- [課題内容 A] 読解文では、中間層４５のユニットは入力層４４から受け取った値の総和をもとに、何の関数の値を出力するとされているか。
- [課題内容 B] 読解文で、出力層４６の各ユニットが対応するとされている感情パラメータをすべて挙げよ。
- [課題内容 C] 読解文によると、状況感情変換部４２の階層型ニューラルネットワークがパタン変換器として機能するのはなぜか。1〜3文で説明せよ。

- [読解文]
+++

例えば、人物ＩＤに対応するユニット群の場合、装置が「Ａさん」、「Ｂさん」、「Ｃさん」の３人の人物を見分けられる（すなわち、この３人の顔テンプレートが登録されている）とするならば、当該ユニット群に必要なユニットの数は、「Ａさん」「Ｂさん」「Ｃさん」「未知人物」「誰もいない」の５つのコードに対応した５個に、指定期間数（状況情報列の列の長さ；例えば図３のＴ−０からＴ−４までの期間を指定する場合には５）を乗じて得た個数となる。
【００６０】
もし、状況情報列の「ある時刻」に人物ＩＤとして「Ａさん」があれば、『対応する時刻のＡさんのユニット』を活性化（１．０などの所定値を代入）させる。逆に、該当するコードのないユニットについては、これを非活性化（０．０を代入）させる。
【００６１】
また、明るさなどの数値量に対応するユニット群に必要なユニットの数は、該数値を入れる１個に、指定期間数（状況情報列の列の長さ）を乗じて得た個数となる。
【００６２】
このように、状況情報列は、時刻とトラックと、場合によってはコードに応じた入力層４４の所定のユニットに代入される。代入された値はそのままユニットの出力値となる。
【００６３】
入力層４４の各ユニットの値は荷重結合を経て中間層４５のユニットに入力される。中間層４５のユニットでは入力層４４の全てのユニットから入力された値の総和を求め、この値に対応したシグモイド関数の値を出力する。中間層４５の各ユニットの出力値はさらに荷重結合を経て出力層４６のユニットに入力される。そして、出力層４６のユニットでも中間層４５の全てのユニットから入力された値の総和を求め、この値に対応したシグモイド関数の値を出力する。
【００６４】
出力層４６の各ユニットは、本実施形態では、それぞれ、「幸福」、「怒り」、「悲しみ」、「嫌悪」、「驚き」、「恐れ」の６つの感情パラメータに対応するものとしている。そのため、状況感情変換部４２の階層型ニューラルネットワークは、状況情報列を入力とし、６つの感情パラメータの強度を出力とするパタン変換器として機能する。
【００６５】
もちろん、感情パラメータのバリエーションはこの例に限定されるものではないが、以下、この６種類の感情パラメータを例に説明を続ける。

+++

- [保存レコード]
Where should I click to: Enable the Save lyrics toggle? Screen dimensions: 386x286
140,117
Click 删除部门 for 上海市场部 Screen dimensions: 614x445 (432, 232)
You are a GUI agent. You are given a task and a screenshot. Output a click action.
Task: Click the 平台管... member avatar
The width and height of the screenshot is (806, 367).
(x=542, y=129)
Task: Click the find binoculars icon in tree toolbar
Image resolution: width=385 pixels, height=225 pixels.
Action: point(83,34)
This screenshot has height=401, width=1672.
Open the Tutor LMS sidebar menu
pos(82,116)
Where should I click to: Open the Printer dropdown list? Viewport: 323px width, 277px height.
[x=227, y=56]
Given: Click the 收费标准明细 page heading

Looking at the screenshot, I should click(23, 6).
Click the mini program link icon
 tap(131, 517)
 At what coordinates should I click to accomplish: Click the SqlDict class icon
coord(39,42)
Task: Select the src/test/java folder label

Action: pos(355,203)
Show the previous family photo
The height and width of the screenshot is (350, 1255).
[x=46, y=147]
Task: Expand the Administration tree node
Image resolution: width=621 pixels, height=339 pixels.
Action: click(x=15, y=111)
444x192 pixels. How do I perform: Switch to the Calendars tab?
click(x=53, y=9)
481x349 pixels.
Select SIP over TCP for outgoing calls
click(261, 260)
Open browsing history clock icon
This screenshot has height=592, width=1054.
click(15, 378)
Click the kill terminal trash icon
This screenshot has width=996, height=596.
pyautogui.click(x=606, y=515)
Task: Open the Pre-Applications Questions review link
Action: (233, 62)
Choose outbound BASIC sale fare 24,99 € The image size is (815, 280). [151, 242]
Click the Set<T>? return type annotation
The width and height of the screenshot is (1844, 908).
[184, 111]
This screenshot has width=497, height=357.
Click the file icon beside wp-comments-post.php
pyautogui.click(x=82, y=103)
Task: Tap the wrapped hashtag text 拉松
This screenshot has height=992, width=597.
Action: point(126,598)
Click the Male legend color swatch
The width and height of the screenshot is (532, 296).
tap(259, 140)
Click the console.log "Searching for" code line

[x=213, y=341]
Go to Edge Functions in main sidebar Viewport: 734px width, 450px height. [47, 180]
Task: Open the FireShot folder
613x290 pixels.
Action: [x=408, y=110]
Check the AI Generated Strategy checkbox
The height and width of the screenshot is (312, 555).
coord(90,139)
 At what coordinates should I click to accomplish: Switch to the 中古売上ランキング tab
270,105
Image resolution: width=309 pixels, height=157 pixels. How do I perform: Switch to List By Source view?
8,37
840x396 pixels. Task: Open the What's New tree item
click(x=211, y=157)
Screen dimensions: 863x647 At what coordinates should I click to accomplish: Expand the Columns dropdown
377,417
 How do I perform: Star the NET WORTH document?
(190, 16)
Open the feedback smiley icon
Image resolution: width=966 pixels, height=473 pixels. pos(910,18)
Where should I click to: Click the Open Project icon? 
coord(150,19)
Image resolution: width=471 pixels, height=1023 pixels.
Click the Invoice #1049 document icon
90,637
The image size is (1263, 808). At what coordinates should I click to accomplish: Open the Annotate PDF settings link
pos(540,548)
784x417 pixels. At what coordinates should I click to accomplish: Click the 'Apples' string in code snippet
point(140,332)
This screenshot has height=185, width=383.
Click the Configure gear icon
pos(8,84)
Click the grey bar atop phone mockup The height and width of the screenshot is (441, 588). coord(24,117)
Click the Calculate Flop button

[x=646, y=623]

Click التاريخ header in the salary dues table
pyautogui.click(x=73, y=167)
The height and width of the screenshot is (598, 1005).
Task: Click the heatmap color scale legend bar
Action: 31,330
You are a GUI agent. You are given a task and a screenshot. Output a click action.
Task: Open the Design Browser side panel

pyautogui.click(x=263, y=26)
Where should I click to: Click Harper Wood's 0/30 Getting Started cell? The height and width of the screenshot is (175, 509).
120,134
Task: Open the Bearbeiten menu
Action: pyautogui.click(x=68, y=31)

+++

- [完全な解答 A] シグモイド関数の値を出力する。

- [完全な解答 B] 幸福、怒り、悲しみ、嫌悪、驚き、恐れ

- [完全な解答 C] 出力層４６の各ユニットが、「幸福」「怒り」「悲しみ」「嫌悪」「驚き」「恐れ」の６つの感情パラメータにそれぞれ対応しているからである。そのため、このネットワークは状況情報列を入力とし、６つの感情パラメータの強度を出力する。